A veces cuando lo observo trato de imaginar cómo debió de ser en su juventud. Le pongo cabello a una cabeza ahora casi totalmente despoblada y le tiño de azabache las canas que le surcan como ríos de plata las sienes. Busco en sus ojos el brillo que una vez debió de tener, ahora convertido en acuosidad. Esos ojos pequeños y oscuros, ¿qué habrán visto? Quisiera por un momento meterme en ellos y echar para atrás como si de una cinta cinematográfica se tratara. Regresar con él a su niñez y ver a través de su inocencia el horror de una guerra civil que dejó marcas profundas en la historia. Sentir sus miedos disfrazados de ingenua alegría y entender mejor a una generación que todavía vive con la angustia de que algo así se pueda repetir siempre que la sociedad se torna un poco convulsa. Quisiera acompañarlo en su adolescencia y dar con él sus primeros pasos hacia una juventud mucho más temprana que la nuestra, mucho más madura, mucho más responsable e implicada. Intento descifrar si fue un revolucionario o un conformista. Si sufrió en un bando o en el otro. Dónde le tocó estar y cómo fue su entorno familiar en aquellos años beligerantes y de posguerra. Busco en el surco de sus arrugas respuestas, como si de un mapa del tesoro se tratara, como si ellas pudieran contarme lo que su memoria custodia y su voz calla.

Me fijo en la alianza que adorna su dedo anular izquierdo y asisto a su enlace como una invitada más. Aquella boda no tiene nada que ver con las de ahora. Pocos invitados, poca parafernalia. Pero mucho, mucho amor. Amor del que cura y cuida, del que no desfallece al primer contratiempo, del que lucha y rema, del de verdad. Nunca he visto a su mujer, nunca lo ha acompañado al bar, puede que ya no esté… Pero ese anillo me dice que aunque ella se haya ido siempre permanecerá. Seguramente vivieron un amor de esos de «a Dios pongo por testigo» y para toda la vida, eso es al menos lo que románticamente me gusta pensar. ¿Tiene hijos? ¿Cuántos? Quiero creer que es un buen padre, aunque probablemente fue como todos los de la época: rígido, poco dado a mostrar sus sentimientos, en cierta manera alejado e independiente pero siempre dispuesto a dar un buen consejo. Un padre de esos que generan más respeto que confianza, un padre de los de antaño. Y seguramente ahora es un abuelo mucho más complaciente, flexible y afectuoso de lo que fue con sus hijos en la infancia. Un abuelo que ve en sus nietos la esperanza de un futuro mejor, de ser lo que él nunca fue, de alcanzar los sueños que los más mayores de nuestro país vieron truncados.
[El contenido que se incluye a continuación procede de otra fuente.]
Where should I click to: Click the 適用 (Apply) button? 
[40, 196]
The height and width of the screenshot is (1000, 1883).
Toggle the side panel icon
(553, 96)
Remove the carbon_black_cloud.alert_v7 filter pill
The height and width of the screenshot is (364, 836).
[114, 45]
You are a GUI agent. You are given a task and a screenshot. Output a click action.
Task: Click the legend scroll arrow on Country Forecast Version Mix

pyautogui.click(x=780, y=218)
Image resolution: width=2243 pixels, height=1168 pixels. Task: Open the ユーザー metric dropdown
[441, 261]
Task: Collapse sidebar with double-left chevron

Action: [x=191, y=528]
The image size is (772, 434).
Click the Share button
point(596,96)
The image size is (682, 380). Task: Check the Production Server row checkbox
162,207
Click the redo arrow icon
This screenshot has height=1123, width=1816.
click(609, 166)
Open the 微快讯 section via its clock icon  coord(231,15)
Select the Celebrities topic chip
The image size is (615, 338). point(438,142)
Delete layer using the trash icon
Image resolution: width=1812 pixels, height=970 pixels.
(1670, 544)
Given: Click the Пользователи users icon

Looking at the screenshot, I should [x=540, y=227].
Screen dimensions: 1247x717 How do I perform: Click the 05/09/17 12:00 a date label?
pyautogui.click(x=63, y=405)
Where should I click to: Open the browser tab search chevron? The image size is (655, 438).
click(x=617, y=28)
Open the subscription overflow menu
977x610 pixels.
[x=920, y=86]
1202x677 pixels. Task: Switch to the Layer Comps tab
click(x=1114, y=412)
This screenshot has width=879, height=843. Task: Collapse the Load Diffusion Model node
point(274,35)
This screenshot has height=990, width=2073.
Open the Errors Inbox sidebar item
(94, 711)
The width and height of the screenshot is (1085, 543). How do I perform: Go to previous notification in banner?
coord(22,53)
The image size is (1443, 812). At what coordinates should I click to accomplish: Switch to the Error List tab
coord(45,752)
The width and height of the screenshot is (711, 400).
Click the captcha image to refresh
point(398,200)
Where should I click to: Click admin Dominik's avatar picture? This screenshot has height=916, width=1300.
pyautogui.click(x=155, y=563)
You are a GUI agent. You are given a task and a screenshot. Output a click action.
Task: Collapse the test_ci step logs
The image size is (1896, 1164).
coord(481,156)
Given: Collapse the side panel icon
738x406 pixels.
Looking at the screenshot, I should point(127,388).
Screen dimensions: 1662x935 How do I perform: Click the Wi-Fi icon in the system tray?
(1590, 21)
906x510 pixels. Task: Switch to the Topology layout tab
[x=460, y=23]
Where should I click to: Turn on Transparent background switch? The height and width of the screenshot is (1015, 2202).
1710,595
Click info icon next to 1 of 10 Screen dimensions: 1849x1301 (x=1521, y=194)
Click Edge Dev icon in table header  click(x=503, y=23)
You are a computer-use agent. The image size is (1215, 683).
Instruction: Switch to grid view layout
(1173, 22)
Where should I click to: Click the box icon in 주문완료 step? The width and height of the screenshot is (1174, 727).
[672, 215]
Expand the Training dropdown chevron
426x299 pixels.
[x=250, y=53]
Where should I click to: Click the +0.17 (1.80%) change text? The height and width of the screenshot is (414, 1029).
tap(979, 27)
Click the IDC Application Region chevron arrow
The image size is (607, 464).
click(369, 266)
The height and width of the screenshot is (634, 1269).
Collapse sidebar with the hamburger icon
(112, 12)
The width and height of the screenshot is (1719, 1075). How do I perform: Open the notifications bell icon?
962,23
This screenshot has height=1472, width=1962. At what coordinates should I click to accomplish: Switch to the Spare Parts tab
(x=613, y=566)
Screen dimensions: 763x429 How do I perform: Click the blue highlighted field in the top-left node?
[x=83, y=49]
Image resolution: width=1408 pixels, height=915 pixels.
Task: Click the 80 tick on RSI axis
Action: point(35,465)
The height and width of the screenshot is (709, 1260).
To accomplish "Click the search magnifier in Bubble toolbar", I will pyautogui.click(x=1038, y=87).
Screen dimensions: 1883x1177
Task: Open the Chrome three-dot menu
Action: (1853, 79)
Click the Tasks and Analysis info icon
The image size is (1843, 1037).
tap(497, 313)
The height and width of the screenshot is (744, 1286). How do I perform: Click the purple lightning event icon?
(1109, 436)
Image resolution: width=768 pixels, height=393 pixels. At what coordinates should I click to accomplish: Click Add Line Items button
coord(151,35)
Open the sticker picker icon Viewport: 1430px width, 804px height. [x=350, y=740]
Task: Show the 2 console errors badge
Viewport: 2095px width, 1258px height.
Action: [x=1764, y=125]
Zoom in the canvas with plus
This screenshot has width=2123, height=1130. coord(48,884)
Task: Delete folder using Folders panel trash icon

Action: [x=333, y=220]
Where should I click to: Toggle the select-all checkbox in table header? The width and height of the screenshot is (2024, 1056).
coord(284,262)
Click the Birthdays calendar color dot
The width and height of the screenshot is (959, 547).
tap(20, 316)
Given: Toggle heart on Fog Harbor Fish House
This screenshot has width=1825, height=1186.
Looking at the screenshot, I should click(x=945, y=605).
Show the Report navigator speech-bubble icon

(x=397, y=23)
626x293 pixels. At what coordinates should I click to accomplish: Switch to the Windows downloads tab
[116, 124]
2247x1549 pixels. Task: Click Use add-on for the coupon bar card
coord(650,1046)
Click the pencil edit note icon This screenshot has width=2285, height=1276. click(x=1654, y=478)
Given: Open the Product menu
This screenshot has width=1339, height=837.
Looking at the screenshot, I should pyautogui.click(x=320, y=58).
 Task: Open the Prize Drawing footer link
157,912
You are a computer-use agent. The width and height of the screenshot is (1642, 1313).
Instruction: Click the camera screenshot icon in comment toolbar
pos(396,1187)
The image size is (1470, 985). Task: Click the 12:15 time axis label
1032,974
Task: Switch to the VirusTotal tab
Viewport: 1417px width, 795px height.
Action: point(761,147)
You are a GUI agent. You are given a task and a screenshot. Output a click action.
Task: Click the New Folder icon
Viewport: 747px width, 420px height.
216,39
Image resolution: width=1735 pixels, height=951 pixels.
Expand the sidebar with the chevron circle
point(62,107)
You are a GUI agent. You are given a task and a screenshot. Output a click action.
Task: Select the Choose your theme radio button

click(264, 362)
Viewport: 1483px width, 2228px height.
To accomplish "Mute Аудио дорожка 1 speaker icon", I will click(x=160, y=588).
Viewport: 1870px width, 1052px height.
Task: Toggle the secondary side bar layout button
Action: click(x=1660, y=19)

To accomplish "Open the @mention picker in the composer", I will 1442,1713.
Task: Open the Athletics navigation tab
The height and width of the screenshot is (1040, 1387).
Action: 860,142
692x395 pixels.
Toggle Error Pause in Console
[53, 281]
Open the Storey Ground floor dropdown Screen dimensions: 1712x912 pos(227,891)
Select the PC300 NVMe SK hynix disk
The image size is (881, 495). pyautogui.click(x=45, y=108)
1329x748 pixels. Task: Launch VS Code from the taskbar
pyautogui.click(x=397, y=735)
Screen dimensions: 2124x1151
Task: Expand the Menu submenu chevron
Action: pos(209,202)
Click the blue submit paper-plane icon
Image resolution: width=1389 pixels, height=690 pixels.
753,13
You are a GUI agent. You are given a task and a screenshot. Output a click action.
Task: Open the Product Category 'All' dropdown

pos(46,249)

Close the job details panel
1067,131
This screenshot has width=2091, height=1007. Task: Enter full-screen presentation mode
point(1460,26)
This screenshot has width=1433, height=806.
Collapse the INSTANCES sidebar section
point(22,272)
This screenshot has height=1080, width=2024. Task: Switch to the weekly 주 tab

No sé a qué se habrá dedicado profesionalmente, si habrá tenido muchos empleos o uno de esos en los que la gente empezaba de botones y terminaba siendo directivo. No sé si tuvo la oportunidad de estudiar algo más que los estudios primarios pero mientras lo observo concentrado en su diario sé que es un hombre inteligente e interesado por el mundo que le rodea. Curioso, perspicaz. Dado más al silencio que a la palabra. Rumiante de ideas y opiniones. Justo. Recto. Destila ese halo de seguridad en sus movimientos como si quisiera retarle al tiempo, como si el temblor en sus manos y la tos seca no fueran con él, como si las arrugas no delataran años, como si la vida no tuviera fin. Me gusta ver cómo apura su café, frío ya de tanta lectura. Cómo dobla su diario, se ajusta la boina y saluda al encargado con un escueto hasta mañana Manuel. Y mientras yo espero que mañana nada cambie y pueda volver a encontrarlo en su rincón de siempre, él, ajeno a mis pensamientos, sale del bar con pasos cortos, las manos en los bolsillos y el periódico perfectamente custodiado bajo el brazo.